Abstract 2596: The Significance of a Reverse Pattern in Pulse Pressure Amplification in Predicting Coronary Artery Disease and Abnormal Left Ventricular Remodeling in Patients with Hypertension
Introduction: Under normal conditions, arterial pressure wave reflections affect the peak systolic pressure of the peripheral but not central waveform, leading to pulse pressure amplification (PPA) in the periphery. In conditions of vascular disease that lead to decreased compliance of the central arteries, it is possible for the reflected waves to affect the peak systolic pressure of the central waveform more so than in the periphery, thereby augmenting central aortic pulse pressure (PP) more than peripheral PP.
Hypothesis: We hypothesized, that in patients with hypertension, this reverse pattern in PPA may predict the presence of coronary artery disease as well as the presence of abnormal left ventricular (LV) remodeling.
Methods: We reviewed 370 consecutive patients with known hypertension, normal LV ejection fractions, no valvular disease who were sent for cardiac catheterization for the screening of coronary artery disease. Echocardiograms were reviewed for the presence of abnormal LV remodeling as defined by an increase in mass or relative wall thickness. The pattern of PPA, measured at time of catheterization, was quantified by the numerical difference of central PP minus peripheral PP; normal pattern a negative value, reverse pattern a positive value. The presence of significant coronary artery disease required at least 1 coronary artery stenosis >/= 70%.
Results: A reversal pattern of PPA had an increased odds ratio for CAD of 2.1 (95% CI 1.4 –3.8, p < 0.01). Adjusting for age, gender, systolic and diastolic pressures, the OR remained significant at 1.9 (1.3 - 3.8, p < 0.01). In contrast, there was no significant correlation with the presence of abnormal LV remodeling: Normal (n= 125) PPA = (+) 2.3; abnormal (n= 245) PPA = (+) 1.9 (p = 0.47).

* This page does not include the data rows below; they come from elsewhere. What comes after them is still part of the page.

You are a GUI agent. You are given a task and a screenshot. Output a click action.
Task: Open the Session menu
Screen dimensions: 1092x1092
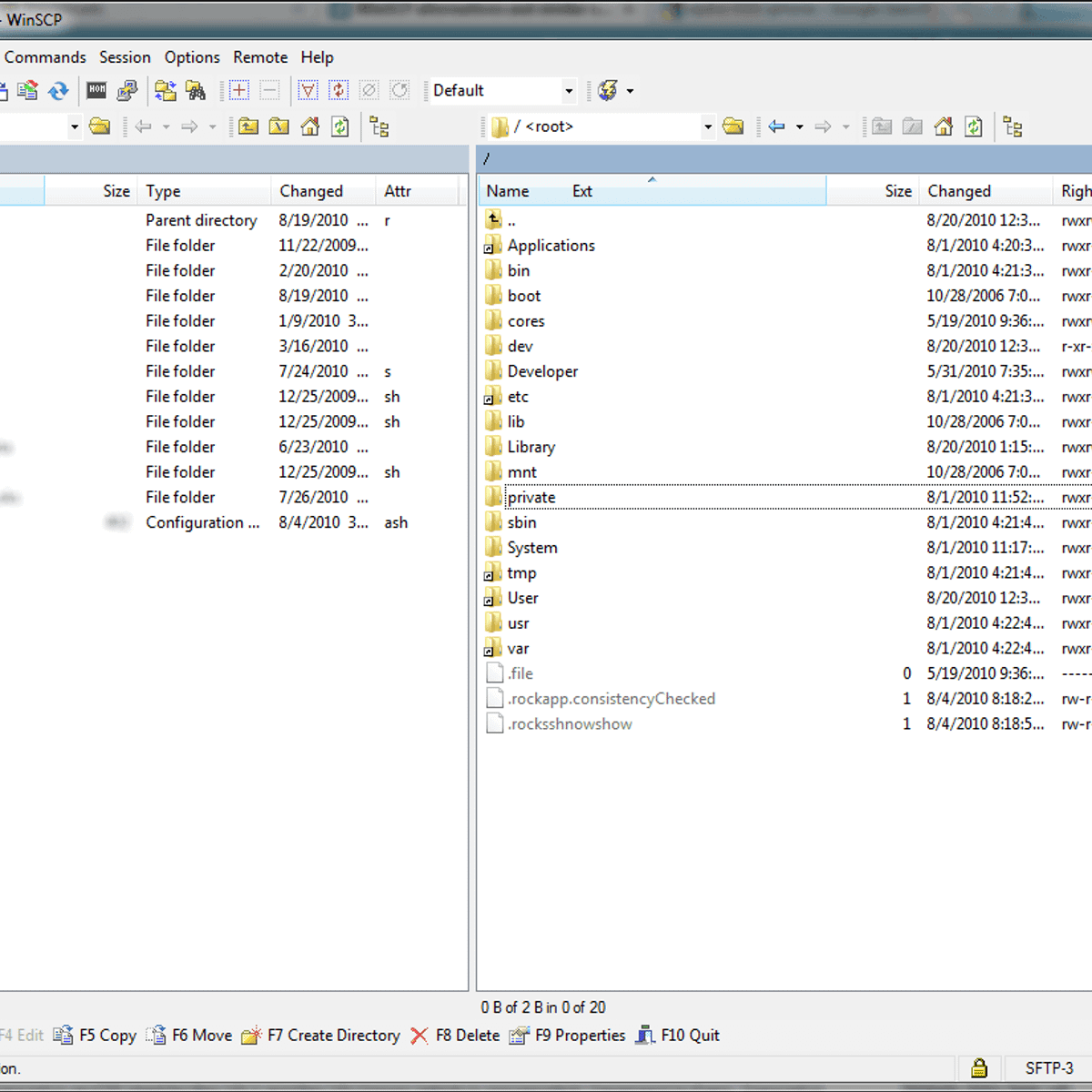(125, 57)
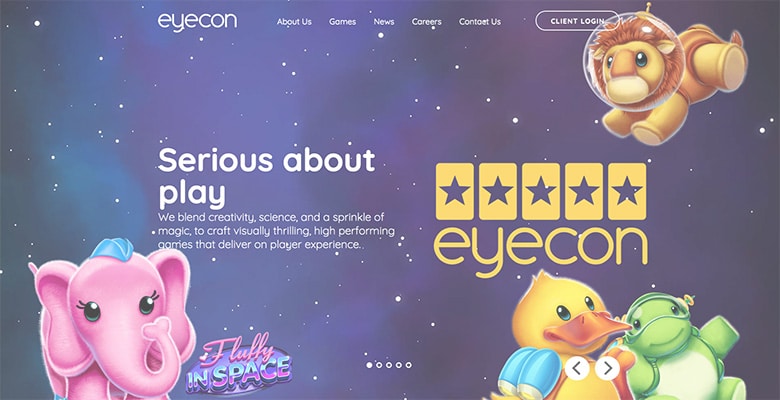Image resolution: width=780 pixels, height=400 pixels.
Task: Click the yellow duck character
Action: [x=562, y=338]
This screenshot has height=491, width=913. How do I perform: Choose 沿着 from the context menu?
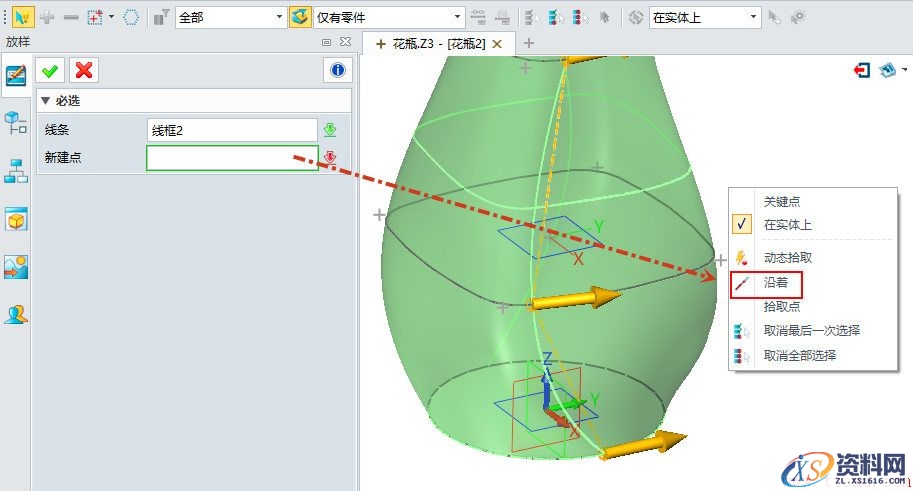coord(776,283)
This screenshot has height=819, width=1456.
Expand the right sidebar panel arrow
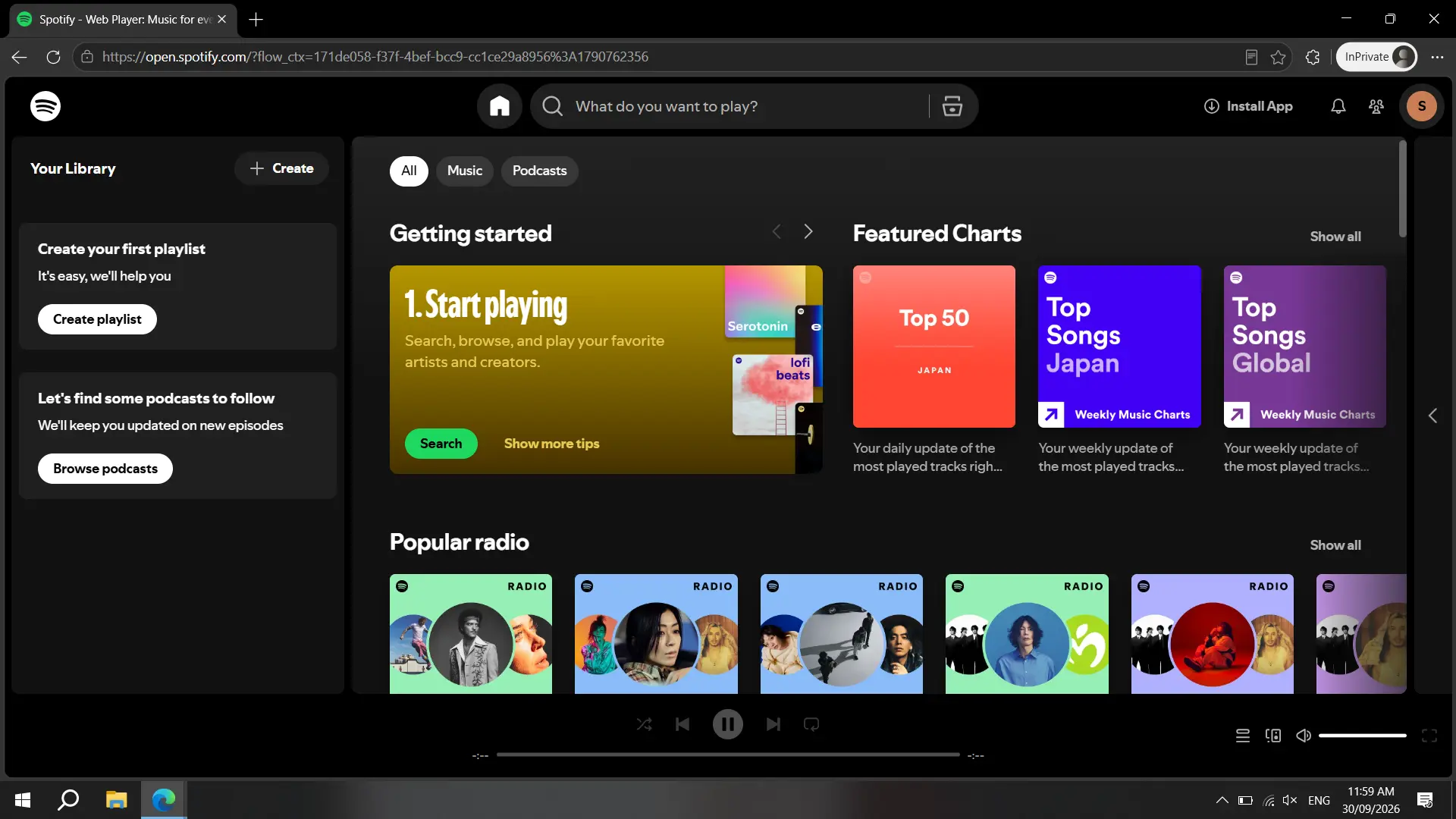1432,416
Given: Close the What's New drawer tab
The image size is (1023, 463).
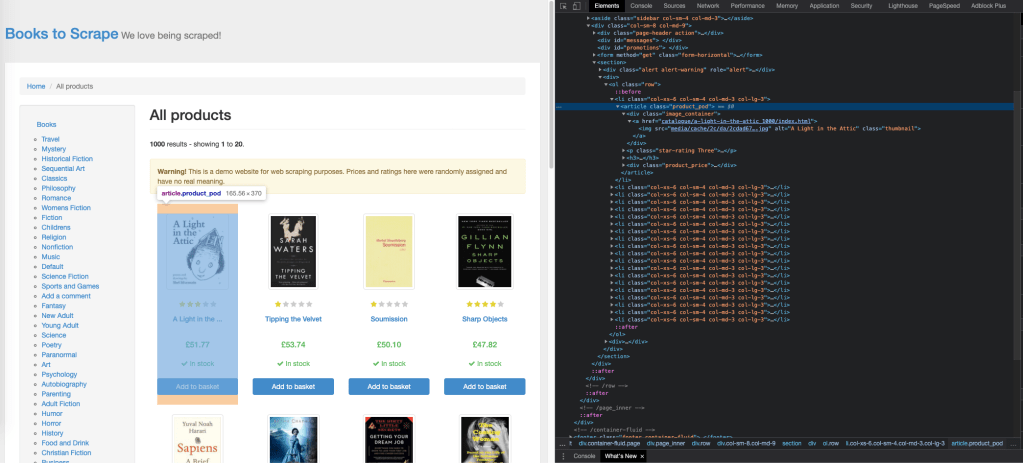Looking at the screenshot, I should 642,456.
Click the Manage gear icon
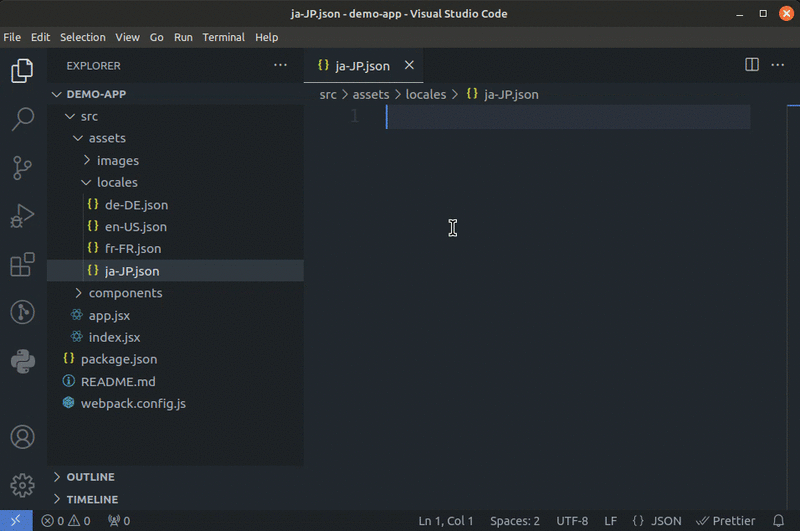This screenshot has width=800, height=531. click(x=22, y=486)
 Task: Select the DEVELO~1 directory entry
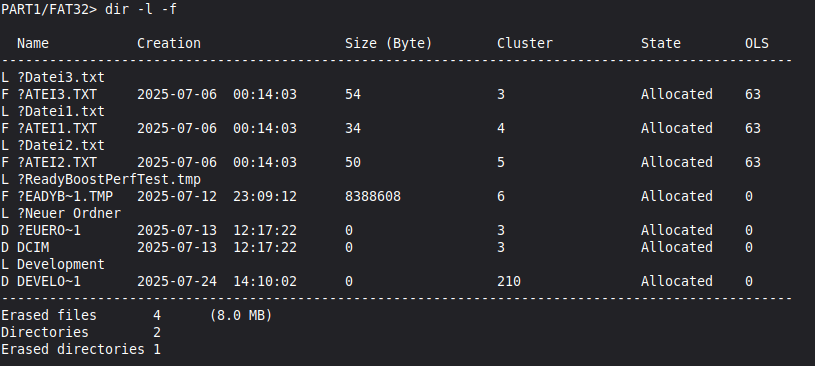pos(49,281)
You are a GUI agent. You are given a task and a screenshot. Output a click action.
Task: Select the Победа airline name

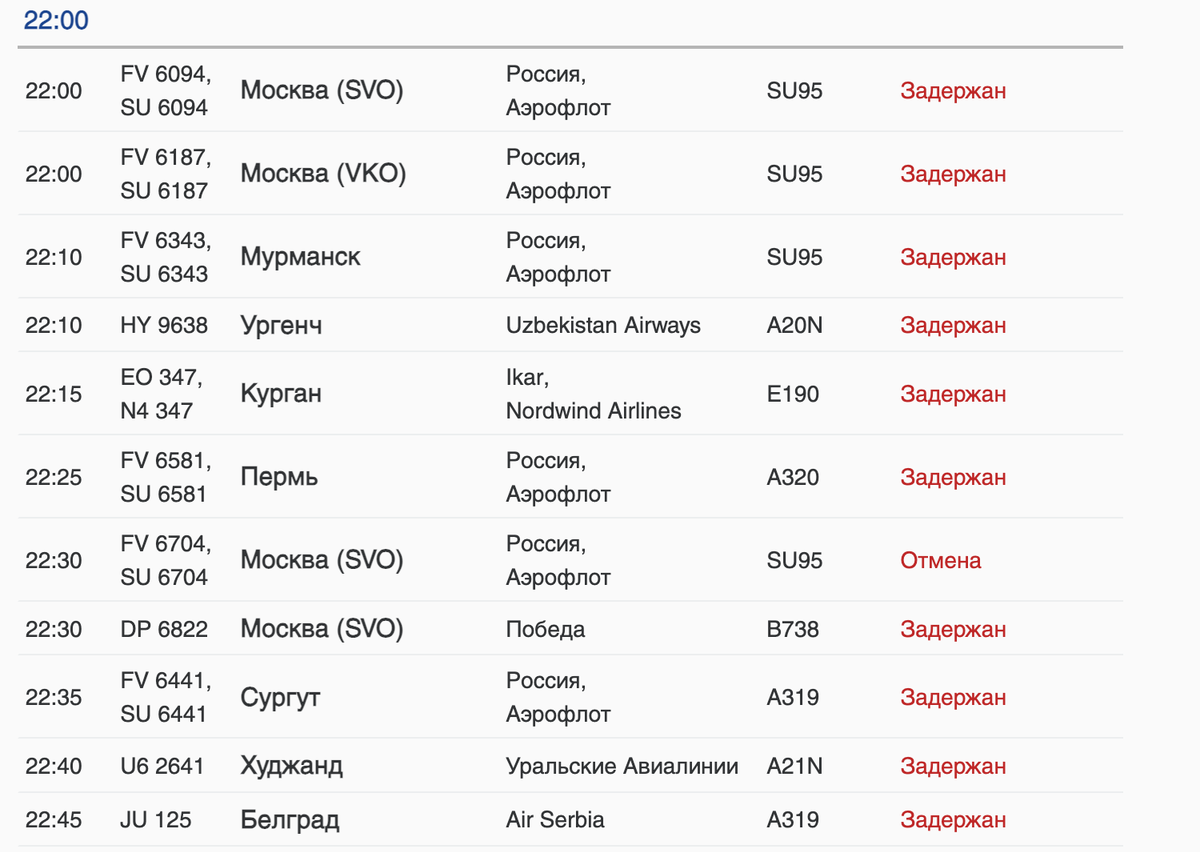tap(545, 629)
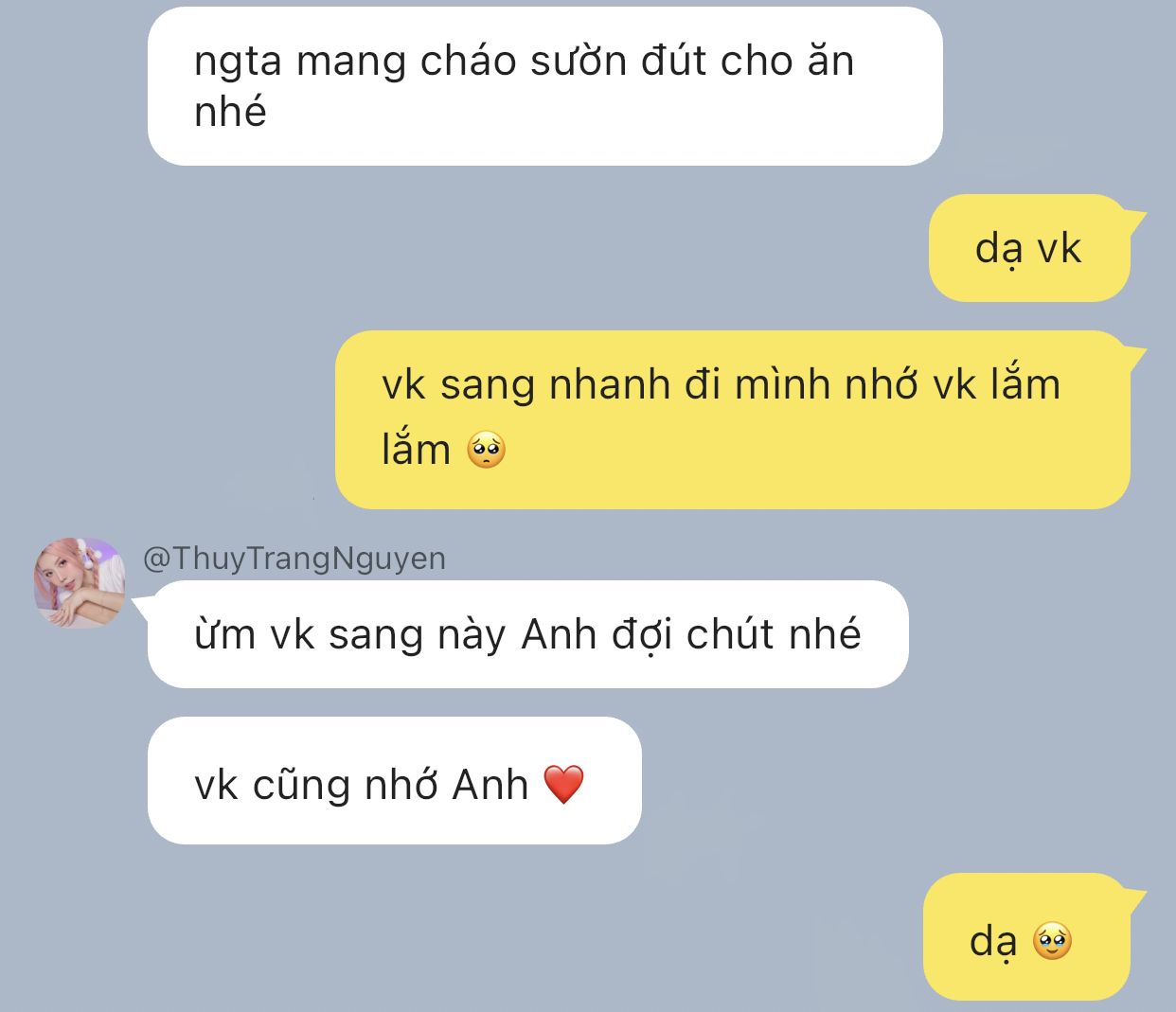The width and height of the screenshot is (1176, 1012).
Task: Click the word 'nhanh' in the long yellow message
Action: pyautogui.click(x=610, y=385)
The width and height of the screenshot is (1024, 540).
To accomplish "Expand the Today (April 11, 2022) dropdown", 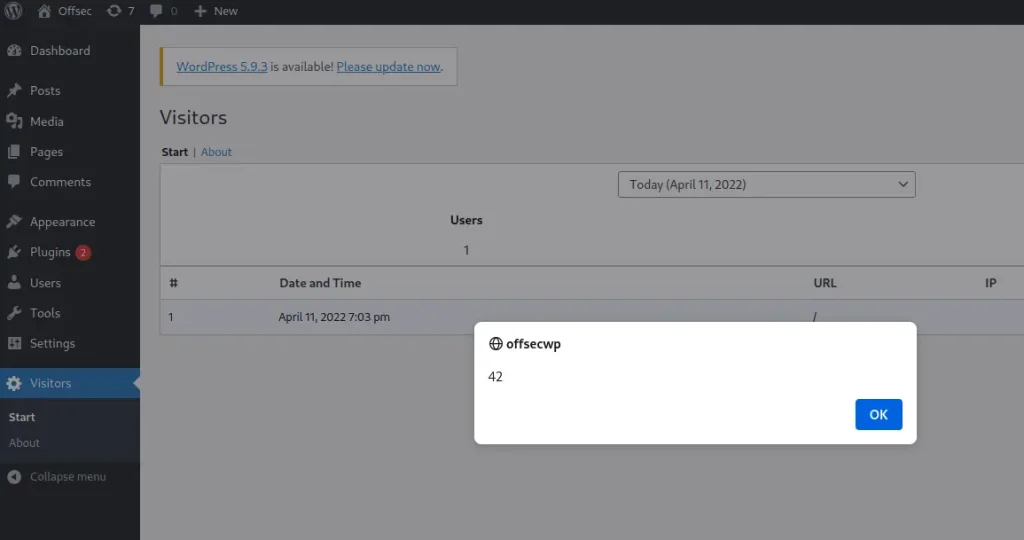I will 766,184.
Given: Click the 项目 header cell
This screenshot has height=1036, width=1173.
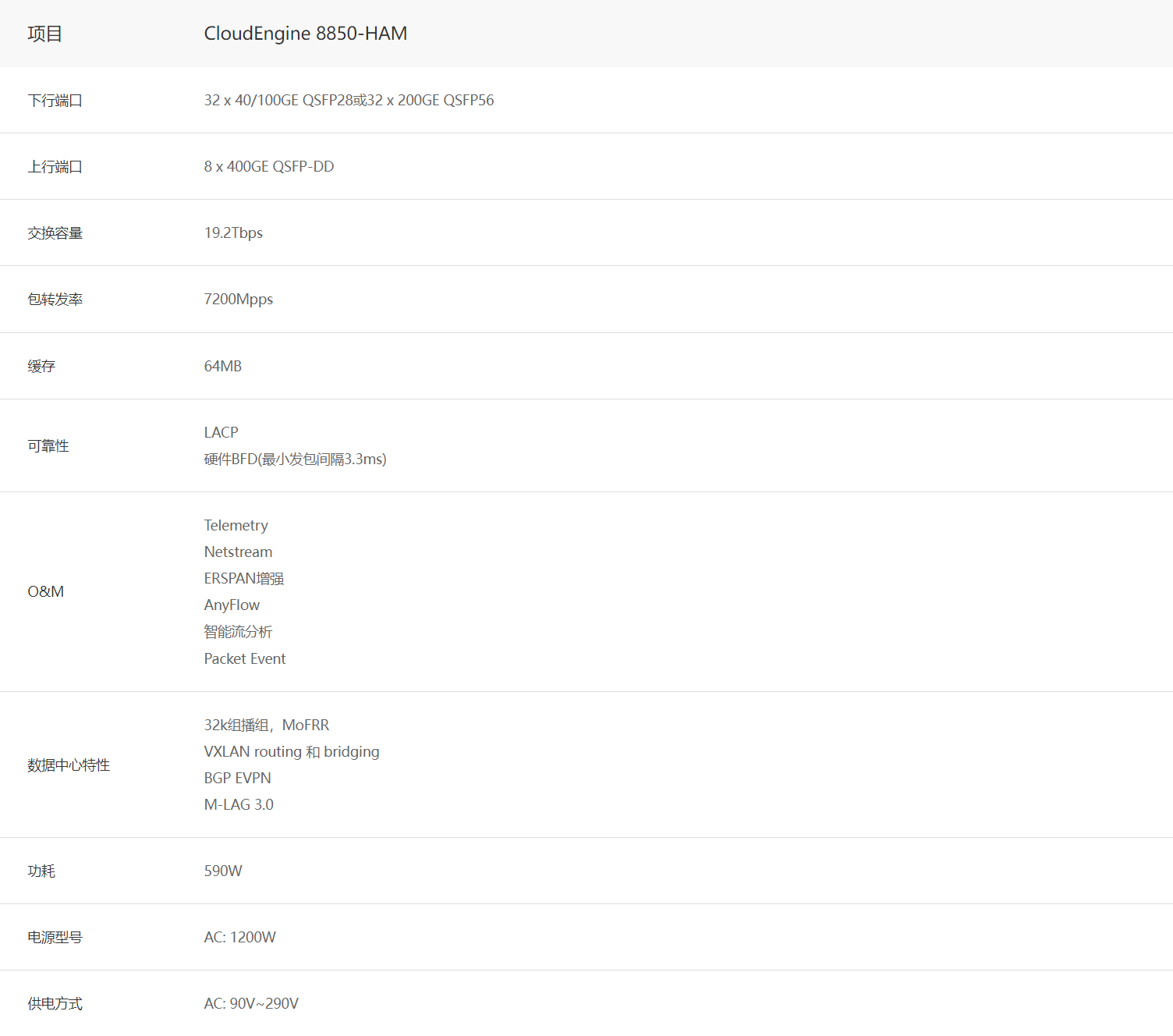Looking at the screenshot, I should (44, 34).
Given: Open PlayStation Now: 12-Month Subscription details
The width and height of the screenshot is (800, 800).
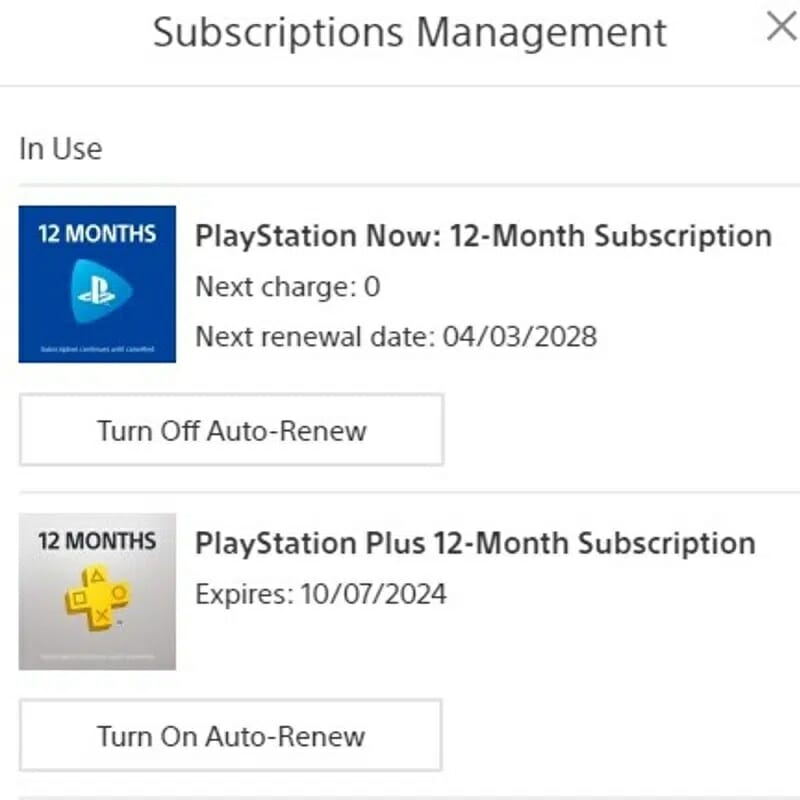Looking at the screenshot, I should 483,236.
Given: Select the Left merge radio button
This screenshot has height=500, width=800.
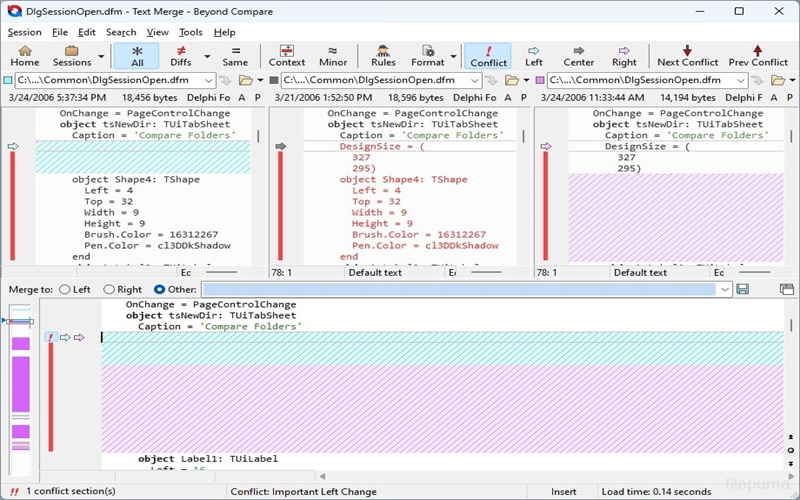Looking at the screenshot, I should [x=66, y=289].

Conclusion: A reversed pattern of PPA is predictive of CAD but not abnormal LV remodeling in patients with hypertension. While treatment of the overall absolute level of blood pressure is likely sufficient for the prevention of abnormal LV remodeling, a regimen that specifically improves central aortic compliance may also be necessary for the prevention of coronary artery disease. Newer technology that allows for the non-invasive measurement of central PP will make it easier to determine the pattern of PPA.